§ **Task**
From the line containing "Image resolution: width=1568" through the last line of the entries below, print each line exactly. Pictures stay out.

§ **Data for the task**
-=-=-=-=-

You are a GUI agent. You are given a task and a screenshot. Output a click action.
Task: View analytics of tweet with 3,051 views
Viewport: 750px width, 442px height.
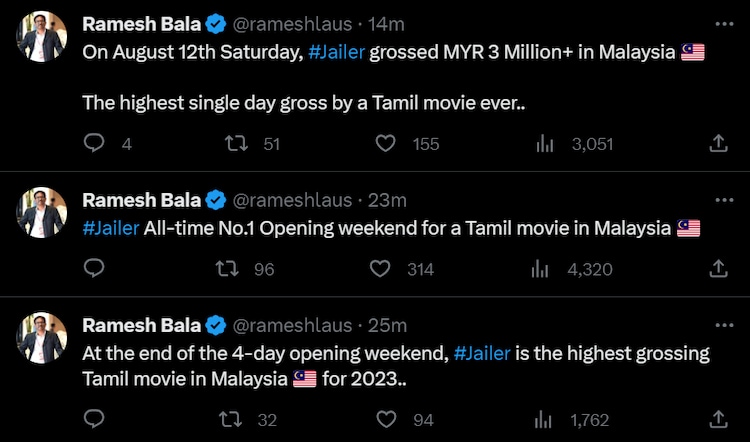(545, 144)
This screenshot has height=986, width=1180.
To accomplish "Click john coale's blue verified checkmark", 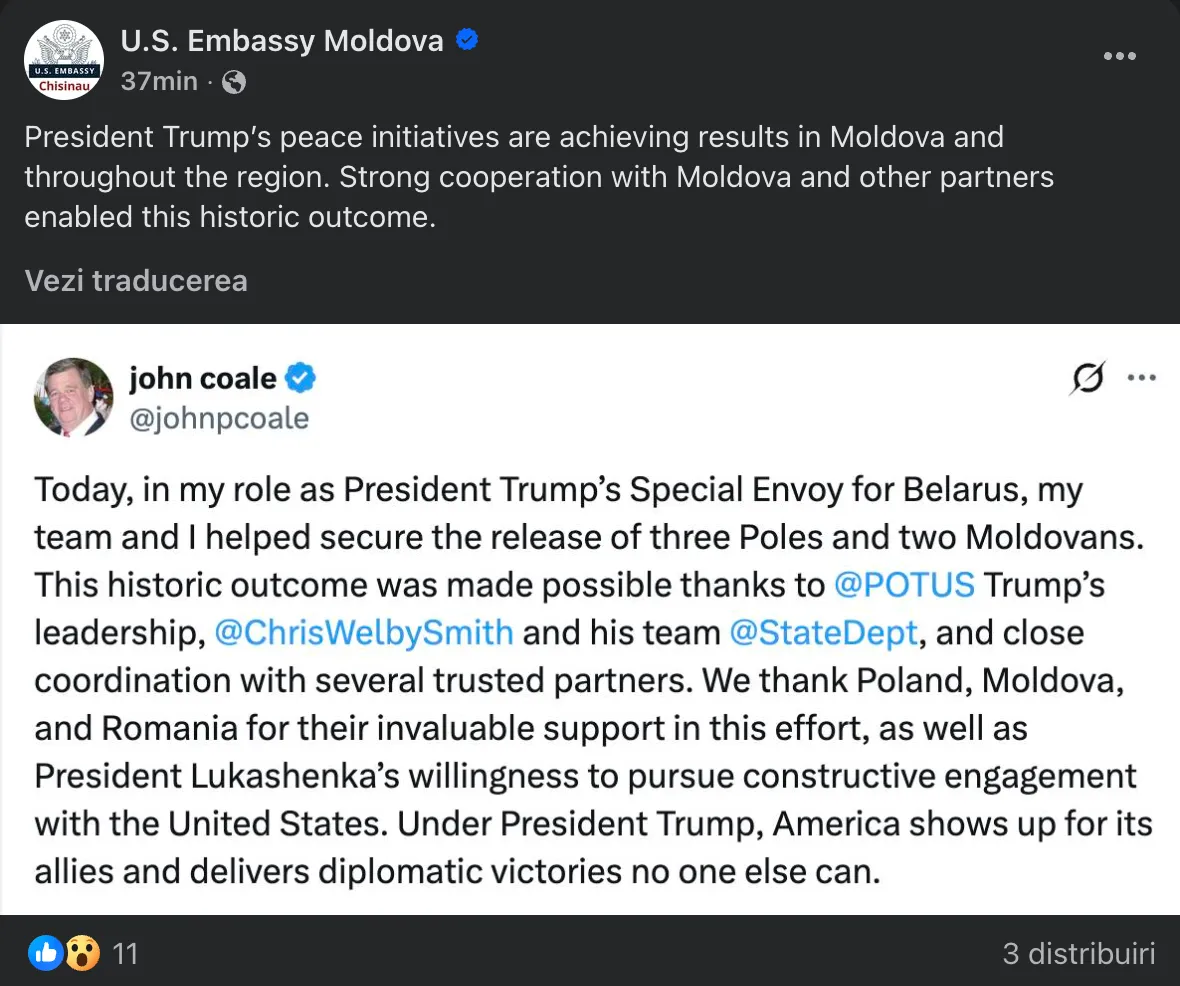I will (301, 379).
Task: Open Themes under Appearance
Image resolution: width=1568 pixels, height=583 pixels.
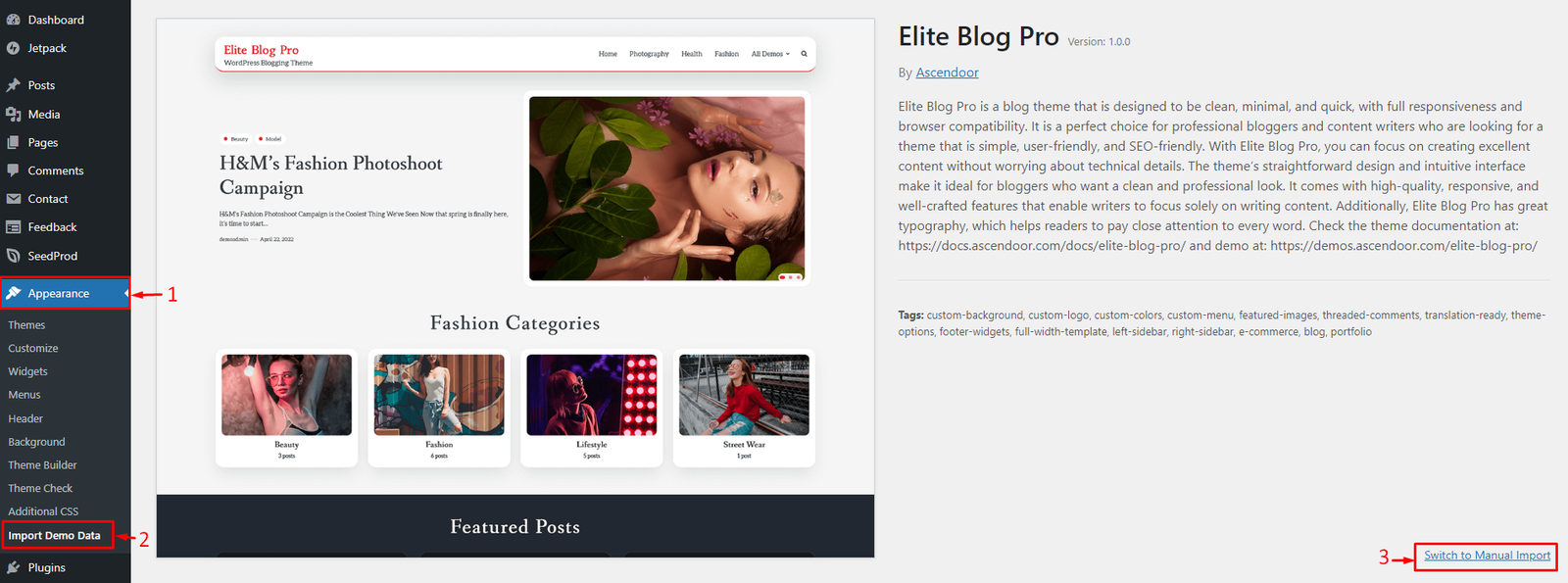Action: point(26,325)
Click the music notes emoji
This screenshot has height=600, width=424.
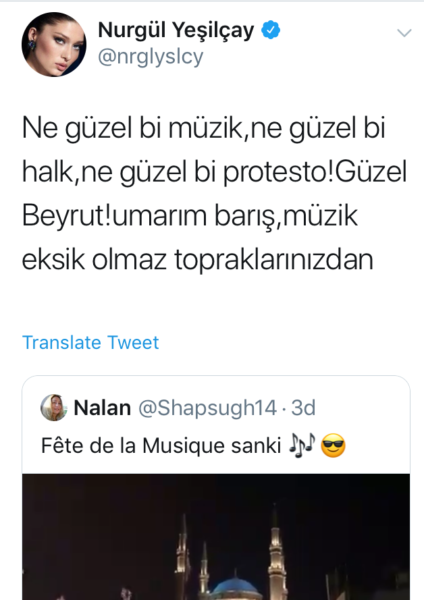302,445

-=-=-=-=-

§ **Written solution**
Image resolution: width=1568 pixels, height=583 pixels.
Action: point(26,325)
Click the music notes emoji
This screenshot has height=600, width=424.
302,445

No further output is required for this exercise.